**What is asked**: Copy out, in full, each line of the data below that contains the word "Open".

**Data entries**:
-- BEGIN --
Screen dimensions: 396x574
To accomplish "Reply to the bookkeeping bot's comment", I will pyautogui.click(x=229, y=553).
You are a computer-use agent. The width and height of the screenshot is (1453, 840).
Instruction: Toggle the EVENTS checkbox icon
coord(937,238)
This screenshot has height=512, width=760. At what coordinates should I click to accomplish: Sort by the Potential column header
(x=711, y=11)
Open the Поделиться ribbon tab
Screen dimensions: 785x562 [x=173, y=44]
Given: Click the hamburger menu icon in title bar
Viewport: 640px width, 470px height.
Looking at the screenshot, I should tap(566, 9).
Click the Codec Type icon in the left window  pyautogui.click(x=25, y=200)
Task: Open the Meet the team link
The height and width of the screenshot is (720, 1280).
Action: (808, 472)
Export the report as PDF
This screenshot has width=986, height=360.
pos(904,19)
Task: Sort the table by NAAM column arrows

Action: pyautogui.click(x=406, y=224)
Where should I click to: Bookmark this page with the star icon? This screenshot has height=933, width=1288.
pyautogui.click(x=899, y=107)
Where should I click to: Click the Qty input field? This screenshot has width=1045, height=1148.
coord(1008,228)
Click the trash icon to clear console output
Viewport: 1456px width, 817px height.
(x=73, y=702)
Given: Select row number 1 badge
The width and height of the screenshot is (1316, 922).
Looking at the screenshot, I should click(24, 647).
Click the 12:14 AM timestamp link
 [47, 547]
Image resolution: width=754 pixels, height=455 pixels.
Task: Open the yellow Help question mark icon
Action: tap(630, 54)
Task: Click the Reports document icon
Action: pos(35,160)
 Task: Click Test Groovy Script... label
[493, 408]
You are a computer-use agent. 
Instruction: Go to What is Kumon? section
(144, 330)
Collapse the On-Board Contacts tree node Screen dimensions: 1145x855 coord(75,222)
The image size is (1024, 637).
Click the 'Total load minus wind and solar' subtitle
-- END --
**Task response**:
Open the Поделиться ribbon tab
Task: Open the Meet the team link
Task: Open the yellow Help question mark icon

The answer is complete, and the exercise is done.